TASK INPUT below:
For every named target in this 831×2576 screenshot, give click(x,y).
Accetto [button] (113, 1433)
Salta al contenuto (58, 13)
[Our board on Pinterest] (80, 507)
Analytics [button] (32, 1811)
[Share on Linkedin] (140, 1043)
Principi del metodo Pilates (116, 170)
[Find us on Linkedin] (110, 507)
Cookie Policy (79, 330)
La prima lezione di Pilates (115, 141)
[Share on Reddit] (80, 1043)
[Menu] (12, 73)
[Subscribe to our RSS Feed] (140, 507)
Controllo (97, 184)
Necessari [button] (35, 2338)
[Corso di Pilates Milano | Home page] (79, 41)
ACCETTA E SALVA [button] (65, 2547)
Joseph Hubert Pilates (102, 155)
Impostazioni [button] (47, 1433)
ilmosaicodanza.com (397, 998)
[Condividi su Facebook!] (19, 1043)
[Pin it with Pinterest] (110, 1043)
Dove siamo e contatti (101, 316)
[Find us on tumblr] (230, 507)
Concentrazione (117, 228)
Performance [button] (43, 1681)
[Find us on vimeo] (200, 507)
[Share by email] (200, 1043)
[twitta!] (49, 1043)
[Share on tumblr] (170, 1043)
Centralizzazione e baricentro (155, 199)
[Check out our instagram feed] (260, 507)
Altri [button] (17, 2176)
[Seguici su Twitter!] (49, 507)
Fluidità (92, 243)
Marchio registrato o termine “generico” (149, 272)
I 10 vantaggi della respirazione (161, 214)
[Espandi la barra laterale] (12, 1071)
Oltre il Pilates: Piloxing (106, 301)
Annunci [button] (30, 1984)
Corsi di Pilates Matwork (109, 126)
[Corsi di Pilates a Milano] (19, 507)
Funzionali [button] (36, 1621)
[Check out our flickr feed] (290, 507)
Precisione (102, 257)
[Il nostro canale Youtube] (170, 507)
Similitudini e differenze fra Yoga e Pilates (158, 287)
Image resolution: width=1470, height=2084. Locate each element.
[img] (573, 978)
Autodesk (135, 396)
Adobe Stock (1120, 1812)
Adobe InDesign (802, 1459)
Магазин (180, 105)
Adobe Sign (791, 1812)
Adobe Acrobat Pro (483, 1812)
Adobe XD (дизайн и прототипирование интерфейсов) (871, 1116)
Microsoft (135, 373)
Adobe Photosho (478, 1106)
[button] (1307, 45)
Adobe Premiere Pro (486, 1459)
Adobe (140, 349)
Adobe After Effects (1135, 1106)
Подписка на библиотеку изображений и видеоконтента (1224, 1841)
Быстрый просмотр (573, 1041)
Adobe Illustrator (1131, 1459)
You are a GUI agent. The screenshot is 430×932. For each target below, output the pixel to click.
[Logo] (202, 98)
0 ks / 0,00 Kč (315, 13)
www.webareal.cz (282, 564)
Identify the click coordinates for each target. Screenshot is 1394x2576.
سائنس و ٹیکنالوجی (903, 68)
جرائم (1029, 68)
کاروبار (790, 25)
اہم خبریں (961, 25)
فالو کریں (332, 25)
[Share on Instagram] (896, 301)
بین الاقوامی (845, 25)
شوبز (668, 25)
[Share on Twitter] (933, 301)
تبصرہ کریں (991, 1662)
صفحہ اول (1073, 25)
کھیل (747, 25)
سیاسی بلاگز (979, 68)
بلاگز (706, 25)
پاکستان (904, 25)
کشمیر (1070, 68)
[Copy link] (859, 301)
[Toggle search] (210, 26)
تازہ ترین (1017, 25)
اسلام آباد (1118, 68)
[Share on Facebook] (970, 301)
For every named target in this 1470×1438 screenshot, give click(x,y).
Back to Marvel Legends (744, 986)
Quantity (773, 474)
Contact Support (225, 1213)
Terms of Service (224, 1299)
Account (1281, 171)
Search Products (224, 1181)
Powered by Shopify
End of TASK INPUT.
From the listing above, output exactly the run of lines that starts with the line containing "[Share on Twitter] (933, 301)" and ends with the line containing "[Share on Facebook] (970, 301)".

[Share on Twitter] (933, 301)
تبصرہ کریں (991, 1662)
صفحہ اول (1073, 25)
کھیل (747, 25)
سیاسی بلاگز (979, 68)
بلاگز (706, 25)
پاکستان (904, 25)
کشمیر (1070, 68)
[Copy link] (859, 301)
[Toggle search] (210, 26)
تازہ ترین (1017, 25)
اسلام آباد (1118, 68)
[Share on Facebook] (970, 301)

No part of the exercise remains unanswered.